LEX Diagnostics has secured US Food and Drug Administration 510(k) clearance and CLIA waived status for its VELO molecular diagnostics system, an ultra-rapid point-of-care platform capable of delivering highly sensitive PCR results for major respiratory pathogens directly from a swab sample in under ten minutes.

The regulatory milestone marks a significant step in the company’s commercialization strategy and highlights its focus on advancing point-of-care diagnostics with accurate, timely, and clinically actionable results.

Company leadership said the clearance reflects years of innovation aimed at simplifying molecular testing while maintaining laboratory-level performance. The VELO system is designed to help healthcare providers make faster clinical decisions, improving workflow efficiency and patient care without sacrificing diagnostic quality. Commercial rollout in the United States is expected to begin in 2026.
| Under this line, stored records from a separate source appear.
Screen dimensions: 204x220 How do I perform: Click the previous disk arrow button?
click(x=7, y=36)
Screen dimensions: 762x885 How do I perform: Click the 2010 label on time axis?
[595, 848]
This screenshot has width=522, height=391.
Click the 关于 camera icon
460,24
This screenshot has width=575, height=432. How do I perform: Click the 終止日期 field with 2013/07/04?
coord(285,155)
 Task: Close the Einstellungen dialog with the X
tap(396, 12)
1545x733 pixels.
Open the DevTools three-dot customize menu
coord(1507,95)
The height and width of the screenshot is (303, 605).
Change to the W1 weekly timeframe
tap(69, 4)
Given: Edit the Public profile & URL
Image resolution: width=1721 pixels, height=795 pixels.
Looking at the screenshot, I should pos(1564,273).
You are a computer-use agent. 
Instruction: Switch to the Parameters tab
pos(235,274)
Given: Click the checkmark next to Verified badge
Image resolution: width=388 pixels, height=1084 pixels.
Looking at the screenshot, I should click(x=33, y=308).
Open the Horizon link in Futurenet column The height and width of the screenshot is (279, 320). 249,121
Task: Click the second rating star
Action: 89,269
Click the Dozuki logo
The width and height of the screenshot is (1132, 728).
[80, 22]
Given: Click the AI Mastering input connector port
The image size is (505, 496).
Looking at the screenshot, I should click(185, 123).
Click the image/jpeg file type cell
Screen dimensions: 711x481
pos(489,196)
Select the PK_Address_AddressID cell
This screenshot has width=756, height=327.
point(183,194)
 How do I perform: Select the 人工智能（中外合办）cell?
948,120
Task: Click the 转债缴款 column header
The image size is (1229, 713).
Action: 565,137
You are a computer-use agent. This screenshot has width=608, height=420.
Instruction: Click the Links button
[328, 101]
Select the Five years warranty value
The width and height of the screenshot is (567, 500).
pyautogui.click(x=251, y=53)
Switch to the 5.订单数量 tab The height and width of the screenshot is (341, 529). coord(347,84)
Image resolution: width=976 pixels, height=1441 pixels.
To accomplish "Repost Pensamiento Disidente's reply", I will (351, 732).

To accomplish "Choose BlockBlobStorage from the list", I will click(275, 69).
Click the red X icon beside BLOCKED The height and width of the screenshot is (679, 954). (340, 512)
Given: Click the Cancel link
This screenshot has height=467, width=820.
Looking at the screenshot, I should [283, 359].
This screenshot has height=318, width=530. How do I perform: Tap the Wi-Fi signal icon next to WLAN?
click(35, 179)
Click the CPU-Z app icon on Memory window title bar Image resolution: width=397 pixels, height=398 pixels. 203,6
The platform supports multiplex testing for respiratory pathogens including influenza A, influenza B, and Covid-19. Engineered to generate PCR results within six to ten minutes, the cartridge-based system integrates easily into decentralized clinical environments such as primary care clinics, urgent care centers, pharmacies, and physician office laboratories. Its closed design removes the need for external liquid handling, enhancing usability and reliability. Clinical studies evaluating the VELO system and its respiratory assay were completed in the US during the 2024–2025 respiratory season.

LEX Diagnostics develops high-speed molecular diagnostic solutions intended to deliver critical clinical insights at the point of care, enabling faster and more informed treatment decisions.